Discussion in 'Fruit Trees' started by Native Hunter, Jun 16, 2019.
These keep hanging on my truck mirror. Guess I need to eat some of them.....
Mom turned post #17 into another Mennonite Dutch Apple pie for me. Sorry to hijack your thread NH but this seems like the PERFECT place.
When we all show up on your porch don’t be surprised.
LOL. Gonna go upstairs and polish it off right now. Just in case.
It seems a little early, but my Myers Royal Limbertwigs have started slowly falling from the tree. The taste is a little tart right now, but let them set for a few weeks and you will have a TASTE of HEAVEN...………. I picked these up off the ground.
These Yates won't be ripe until October, but just thought I would share a picture since they were looking so good. There might not be a better deer apple for my area. Mine drop well into November and are highly DR.
That thing is loaded! There seems to be plenty for the deer and pie.
Sent from my SAMSUNG-SM-G935A using Tapatalk
Thanks to the Pilgrims!
I swung by the farm today to pick up a few chestnuts for my personal use. The ground is covered with them, but many trees not dropping yet.
I took note of my Dolgo Crabs. They sure do look good right now considering our drought.
Native that dolgo looks awesome! Eerily similar to one of my Calloways!
Sent from my iPhone using Deer Hunter Forum
Yes sir, those Calloways are looking mighty fine!
I think I'm gonna sit on my hands for a few years and let my apples mature. If I get too carried away I'll end up with 172 acres of apples and never have any idea where my deer might be at any given time. But....definitely taking notes from threads like this for future plantings!

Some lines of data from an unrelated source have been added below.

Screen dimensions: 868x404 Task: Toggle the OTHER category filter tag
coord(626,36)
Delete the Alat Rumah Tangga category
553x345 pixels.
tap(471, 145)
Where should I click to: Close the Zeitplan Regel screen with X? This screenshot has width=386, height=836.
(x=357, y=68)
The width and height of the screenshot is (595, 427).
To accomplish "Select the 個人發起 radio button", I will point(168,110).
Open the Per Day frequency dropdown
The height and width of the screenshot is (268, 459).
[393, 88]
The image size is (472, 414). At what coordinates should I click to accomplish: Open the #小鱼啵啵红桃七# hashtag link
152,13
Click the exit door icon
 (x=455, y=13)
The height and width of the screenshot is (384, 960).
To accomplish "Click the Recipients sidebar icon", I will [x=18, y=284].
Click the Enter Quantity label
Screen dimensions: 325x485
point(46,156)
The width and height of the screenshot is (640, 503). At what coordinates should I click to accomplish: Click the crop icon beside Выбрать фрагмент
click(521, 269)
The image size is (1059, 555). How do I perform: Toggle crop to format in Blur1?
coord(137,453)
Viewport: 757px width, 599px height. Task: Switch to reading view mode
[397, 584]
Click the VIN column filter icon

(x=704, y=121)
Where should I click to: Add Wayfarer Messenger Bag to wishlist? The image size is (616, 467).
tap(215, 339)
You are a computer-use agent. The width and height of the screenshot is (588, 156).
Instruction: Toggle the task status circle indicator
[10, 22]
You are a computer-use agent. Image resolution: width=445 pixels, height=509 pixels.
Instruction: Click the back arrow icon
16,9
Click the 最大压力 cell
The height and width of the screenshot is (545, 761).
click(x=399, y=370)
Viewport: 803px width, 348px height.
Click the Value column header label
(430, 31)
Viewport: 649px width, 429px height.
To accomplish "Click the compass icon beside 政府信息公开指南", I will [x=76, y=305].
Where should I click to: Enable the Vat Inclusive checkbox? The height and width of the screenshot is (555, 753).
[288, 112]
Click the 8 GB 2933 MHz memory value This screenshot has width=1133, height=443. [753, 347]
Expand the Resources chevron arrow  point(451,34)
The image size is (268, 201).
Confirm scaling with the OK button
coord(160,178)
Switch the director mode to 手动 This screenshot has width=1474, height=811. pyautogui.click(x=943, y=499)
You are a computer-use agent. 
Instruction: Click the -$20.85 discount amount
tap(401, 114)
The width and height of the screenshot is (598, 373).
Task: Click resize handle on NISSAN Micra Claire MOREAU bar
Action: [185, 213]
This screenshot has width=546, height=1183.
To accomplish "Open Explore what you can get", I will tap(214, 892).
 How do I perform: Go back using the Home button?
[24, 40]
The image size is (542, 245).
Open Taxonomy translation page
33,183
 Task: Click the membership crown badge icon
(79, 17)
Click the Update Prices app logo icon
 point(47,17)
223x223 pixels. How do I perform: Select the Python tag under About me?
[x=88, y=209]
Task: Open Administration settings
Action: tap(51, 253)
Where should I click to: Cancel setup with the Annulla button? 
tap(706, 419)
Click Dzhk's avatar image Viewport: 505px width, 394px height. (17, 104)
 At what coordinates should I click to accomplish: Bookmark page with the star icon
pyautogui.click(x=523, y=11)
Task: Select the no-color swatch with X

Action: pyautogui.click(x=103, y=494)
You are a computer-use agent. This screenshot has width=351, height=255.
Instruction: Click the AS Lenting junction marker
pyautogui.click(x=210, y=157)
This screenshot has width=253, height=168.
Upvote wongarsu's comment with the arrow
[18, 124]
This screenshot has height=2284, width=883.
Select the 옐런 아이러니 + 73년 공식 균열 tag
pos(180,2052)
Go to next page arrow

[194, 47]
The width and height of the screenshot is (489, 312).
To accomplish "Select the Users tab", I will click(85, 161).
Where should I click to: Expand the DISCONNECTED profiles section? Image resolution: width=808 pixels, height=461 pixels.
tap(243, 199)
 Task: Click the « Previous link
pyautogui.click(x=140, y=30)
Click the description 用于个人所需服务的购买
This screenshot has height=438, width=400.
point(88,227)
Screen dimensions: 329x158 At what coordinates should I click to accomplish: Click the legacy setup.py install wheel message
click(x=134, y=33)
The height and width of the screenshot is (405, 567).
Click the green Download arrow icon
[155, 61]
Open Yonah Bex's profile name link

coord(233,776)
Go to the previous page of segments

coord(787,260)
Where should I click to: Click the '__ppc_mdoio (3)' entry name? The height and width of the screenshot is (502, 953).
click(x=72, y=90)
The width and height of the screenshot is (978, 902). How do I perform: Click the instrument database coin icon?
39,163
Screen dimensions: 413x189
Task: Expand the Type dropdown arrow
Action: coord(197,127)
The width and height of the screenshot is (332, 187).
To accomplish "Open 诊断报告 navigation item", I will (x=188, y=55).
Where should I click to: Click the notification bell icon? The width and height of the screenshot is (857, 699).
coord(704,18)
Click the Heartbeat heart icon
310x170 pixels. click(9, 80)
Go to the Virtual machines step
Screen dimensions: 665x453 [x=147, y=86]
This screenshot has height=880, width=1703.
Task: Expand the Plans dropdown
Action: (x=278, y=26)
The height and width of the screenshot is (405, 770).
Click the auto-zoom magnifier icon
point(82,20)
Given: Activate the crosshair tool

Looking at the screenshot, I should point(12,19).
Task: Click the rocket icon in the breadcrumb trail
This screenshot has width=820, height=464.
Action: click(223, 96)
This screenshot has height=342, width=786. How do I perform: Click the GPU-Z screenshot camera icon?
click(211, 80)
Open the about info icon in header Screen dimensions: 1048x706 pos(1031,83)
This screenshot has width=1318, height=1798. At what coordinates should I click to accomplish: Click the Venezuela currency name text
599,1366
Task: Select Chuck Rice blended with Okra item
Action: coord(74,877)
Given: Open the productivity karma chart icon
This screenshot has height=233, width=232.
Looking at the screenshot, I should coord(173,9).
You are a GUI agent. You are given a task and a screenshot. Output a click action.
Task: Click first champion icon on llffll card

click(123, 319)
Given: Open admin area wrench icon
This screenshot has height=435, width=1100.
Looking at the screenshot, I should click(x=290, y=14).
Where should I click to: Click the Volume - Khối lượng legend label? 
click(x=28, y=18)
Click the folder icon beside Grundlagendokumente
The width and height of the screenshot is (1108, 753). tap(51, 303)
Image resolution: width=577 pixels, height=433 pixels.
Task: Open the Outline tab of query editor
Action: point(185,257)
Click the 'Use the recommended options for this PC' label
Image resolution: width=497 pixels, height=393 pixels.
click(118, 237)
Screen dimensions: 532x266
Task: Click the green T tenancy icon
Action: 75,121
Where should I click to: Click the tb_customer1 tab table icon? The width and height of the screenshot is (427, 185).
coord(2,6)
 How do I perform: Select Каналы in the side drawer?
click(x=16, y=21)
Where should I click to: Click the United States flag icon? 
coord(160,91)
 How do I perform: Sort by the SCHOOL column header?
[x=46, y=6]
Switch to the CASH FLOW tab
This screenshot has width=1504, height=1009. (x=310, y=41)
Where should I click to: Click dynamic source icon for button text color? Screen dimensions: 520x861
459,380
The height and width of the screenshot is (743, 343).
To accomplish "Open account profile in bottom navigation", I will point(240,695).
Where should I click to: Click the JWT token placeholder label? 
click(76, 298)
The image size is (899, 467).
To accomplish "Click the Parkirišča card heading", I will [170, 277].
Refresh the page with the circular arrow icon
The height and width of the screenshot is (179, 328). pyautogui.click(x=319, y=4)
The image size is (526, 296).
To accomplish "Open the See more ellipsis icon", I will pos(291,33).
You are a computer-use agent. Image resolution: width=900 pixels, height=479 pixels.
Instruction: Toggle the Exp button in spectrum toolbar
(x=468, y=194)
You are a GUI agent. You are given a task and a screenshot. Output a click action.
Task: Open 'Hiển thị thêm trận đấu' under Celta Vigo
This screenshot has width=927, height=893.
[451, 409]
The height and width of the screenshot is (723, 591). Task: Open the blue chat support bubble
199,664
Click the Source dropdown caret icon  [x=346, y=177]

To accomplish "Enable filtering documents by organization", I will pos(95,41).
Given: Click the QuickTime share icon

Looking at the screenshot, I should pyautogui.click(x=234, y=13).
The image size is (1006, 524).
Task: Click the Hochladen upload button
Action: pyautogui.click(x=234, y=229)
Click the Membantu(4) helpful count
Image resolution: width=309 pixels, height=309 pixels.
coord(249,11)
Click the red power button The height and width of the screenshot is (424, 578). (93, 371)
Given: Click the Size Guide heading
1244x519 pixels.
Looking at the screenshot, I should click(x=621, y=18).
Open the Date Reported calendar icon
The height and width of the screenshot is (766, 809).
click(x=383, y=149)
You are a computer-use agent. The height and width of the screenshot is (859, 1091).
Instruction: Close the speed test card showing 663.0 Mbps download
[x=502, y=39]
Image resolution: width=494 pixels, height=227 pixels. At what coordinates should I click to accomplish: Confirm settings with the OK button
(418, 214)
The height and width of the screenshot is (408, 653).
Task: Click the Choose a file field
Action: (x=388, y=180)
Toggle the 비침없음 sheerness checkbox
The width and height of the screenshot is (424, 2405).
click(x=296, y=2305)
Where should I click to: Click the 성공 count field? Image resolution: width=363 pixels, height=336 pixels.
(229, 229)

I asked my cousin to shoot a few does off our place this year. He arrowed two does opening day under one of the apples that was there when we bought the place. Deer definitely love apples, I'd assume they have more moisture than most of the native plants right now. We haven't had a good rain in about a month.
Let's change to pears for a while.
Check out the size of these Kieffers:
I believe these are the ones that grew on my Grandma's Farm that we called the Strawberry Apple due to it looking like a Strawberry with the seeds. Never knew it's real name.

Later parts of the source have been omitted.